Although a membership tie in the House was a novelty in 1979, by 2001 it began to seem commonplace. For the second straight election, voters in November 2000 chose 49 Republican Representatives and 49 Democratic Representatives. As a result, Ballard and Chopp were re-elected as co-Speakers in 2001. In that year's session there was less cooperation and more frustration as the House failed to reach agreement on the issue many members had identified as the most important -- transportation funding.

Tied and Untied

Because House members serve two-year terms, the tie created in the 2000 election would normally have lasted until the regular 2002 House election. But as it turned out, two Snohomish County House seats were vacated in 2001. Democrat Patricia Scott, who represented the 38th District, died and Republican Renee Radcliff of the 21st District surprised colleagues by resigning midway through her term. Special elections to fill both seats were held in November 2001, and Democrats -- Mukilteo Mayor Brian Sullivan in the 21st and Jean Berkey in the 38th -- won both by narrow margins.

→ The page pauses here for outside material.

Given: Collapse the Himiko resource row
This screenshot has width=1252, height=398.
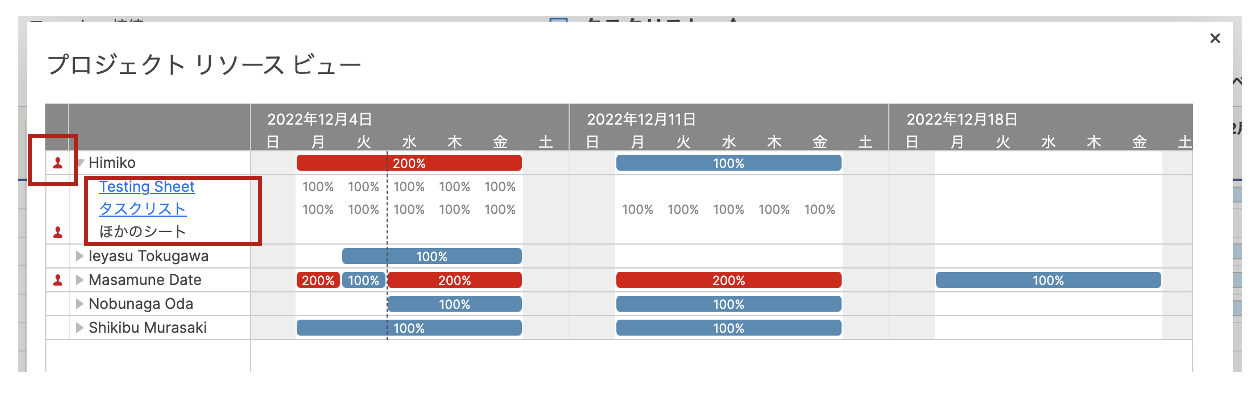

With their new 50-to-48 majority, House Democrats elected Frank Chopp as the sole Speaker at the start of the 2002 session. Ballard retired at the end of his term following that session. Democrats increased their majority in the House over the next several elections and as of 2009 Chopp remains Speaker of the House and one of the most powerful politicians in the state.


Sources:

House Journal of the Fifty-Sixth Legislature of the State of Washington (Olympia: Washington State House of Representatives, 1999), pp. 20-25; "State of Washington Members of the Legislature: 1889-2009," Washington State Legislature website accessed July 7, 2009 (www.leg.wa.gov/documents/common/historypage/Members_of_Leg_2009.pdf); Joseph Turner and Peter Callaghan, "Shared Power May Test Wills and Patience: As in 1979, Legislators Must Learn How to Craft a State Budget with a 49-49 Tie," The News Tribune, November 22, 1998, p. A-1; Beth Silver, "House Splits 49-49 Again: Results of Last State House Race Keep Existing Balance Between Democrats, Republicans," Ibid., November 23, 2000, p. B-1; Thomas Shapley, "Curtain Goes up as Balanced House Takes on New Roles: Bipartisanship, Not Extremism, Expected to Be the Guide," Seattle Post-Intelligencer, January 11, 1999, p. A-1; Shapley and Kathy George, "State House Opens With 2 Speakers: Ballard, Chopp Share Gavel Over Olympia's 49-49 Split," Ibid., January 12, 1999, p. B-1; Shapley, "Frank Chopp Earned His Stripes: Democrats' Co-Speaker Won Crucial GOP Votes on State House Floor," Ibid., May 20, 1999, p. B-1; Angela Galloway, "GOP's Ballard Calling it Quits: Lawmaker Has Been Leading Force in Olympia since His Election in 1982," Ibid., May 15, 2002, p. B-1; Howard Buck, "Legislature Adjourns," The Columbian, July 26, 2001, p. A-1; "Democrats Take 38th District, Control of House," The Seattle Times, November 10, 2001 (http://seattletimes.nwsource.com/html/home/).
Note: This essay was updated on July 10, 2013.